Evbo nodded hesitantly. “You’re right.”

 

His eyes unfocused, staring at seemingly nothing, but Epsilon knew there was text somewhere in the center of his vision to mentally type a command into. /tp Evbo Seawatt…

 

“I’ll wait for you here,” Epsilon said.

 

Evbo nodded, and presently pressed execute . Nothing happened. He blinked. “Sorry, let me just-” execute.

 

Nothing.

 

“You good?”

 

“Yeah, the commands just aren’t-” execute. execute. execute. “...working.”

 

As Evbo fiddled with his suddenly-useless commands, Epsilon was hit with a terrible burst of deja vu. He hadn’t thought about Delta in… years. But now all he could hear was the mocking laughter. When you activate a beacon, Epsilon, we come calling. Even if it’s only lit for a single second.

 

The weird sense of dizziness accompanying a sudden deja vu trip didn’t clear, only increasing in interference.
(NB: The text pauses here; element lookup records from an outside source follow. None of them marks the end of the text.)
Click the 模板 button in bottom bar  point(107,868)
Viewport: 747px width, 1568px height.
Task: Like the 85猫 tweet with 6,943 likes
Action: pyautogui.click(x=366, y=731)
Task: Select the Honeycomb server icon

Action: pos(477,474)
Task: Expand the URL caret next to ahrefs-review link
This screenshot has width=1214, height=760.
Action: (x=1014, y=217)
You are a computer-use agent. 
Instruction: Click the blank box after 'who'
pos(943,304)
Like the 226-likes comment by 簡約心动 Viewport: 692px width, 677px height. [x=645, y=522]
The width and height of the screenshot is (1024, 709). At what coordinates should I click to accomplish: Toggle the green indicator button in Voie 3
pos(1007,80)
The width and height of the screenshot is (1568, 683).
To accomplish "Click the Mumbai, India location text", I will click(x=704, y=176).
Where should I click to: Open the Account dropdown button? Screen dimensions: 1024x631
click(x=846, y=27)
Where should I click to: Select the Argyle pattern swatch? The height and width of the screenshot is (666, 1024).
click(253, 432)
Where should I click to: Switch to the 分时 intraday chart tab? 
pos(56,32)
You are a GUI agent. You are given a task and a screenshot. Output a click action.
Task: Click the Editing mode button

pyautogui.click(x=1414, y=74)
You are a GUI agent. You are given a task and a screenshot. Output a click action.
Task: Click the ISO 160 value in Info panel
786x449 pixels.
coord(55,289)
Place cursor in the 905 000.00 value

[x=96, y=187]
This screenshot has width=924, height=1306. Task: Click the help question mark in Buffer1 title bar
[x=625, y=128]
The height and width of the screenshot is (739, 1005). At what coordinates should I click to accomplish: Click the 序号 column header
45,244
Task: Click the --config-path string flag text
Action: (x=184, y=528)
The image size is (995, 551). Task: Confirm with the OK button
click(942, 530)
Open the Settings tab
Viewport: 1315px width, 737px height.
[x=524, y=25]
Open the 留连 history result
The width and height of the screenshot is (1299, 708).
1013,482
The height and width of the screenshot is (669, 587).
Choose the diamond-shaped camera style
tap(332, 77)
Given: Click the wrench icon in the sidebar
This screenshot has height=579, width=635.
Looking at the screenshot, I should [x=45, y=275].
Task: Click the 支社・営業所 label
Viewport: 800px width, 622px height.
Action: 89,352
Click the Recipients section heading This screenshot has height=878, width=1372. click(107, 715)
Epsilon wasn’t aware Evbo was shouting or running over as he fell to the ground, electromagnetic waves fizzing too loud in his ears and sending him to his knees.

 

“-silon? Epsilon! I’m getting two frames a second. Please answer me.”

 

Stars crashed across Epsilon’s vision, supernovas leaving calling cards, quasars shaking universes apart. He inhaled sharply. “I think… we activated a beacon.”

 

“What are you talking about?” Evbo was shaking him. The world was shaking.

 

He couldn’t think. It was too much. “The-the Corona. When I used it. People can see-

 

What happened next could be said as easily as: the sun fell from the sky. A sun fell from the sky. But what really happened is not something that can be described as easily as that, or described at all. It was one of those things you cannot hope to understand unless you were there.

 

One of the constellations twinkled, then became a shooting star, then shot down in a beam so bright it scarred the non-celestial eye, coalescing into a humanoid figure on a charred grass block across from Epsilon and Evbo.

 

Evbo pulled Epsilon behind him, readying his blocks. Epsilon wanted to lament. Parkour battles don’t work on stars. “Who are you?”


The figure tossed their cape behind them, smile blinding. “Epsilon knows.” Gold armor fell in sunbeams, clasping their arms, legs, chest, forming a brilliant gold crown. He turned. “Don’t you, little brother?”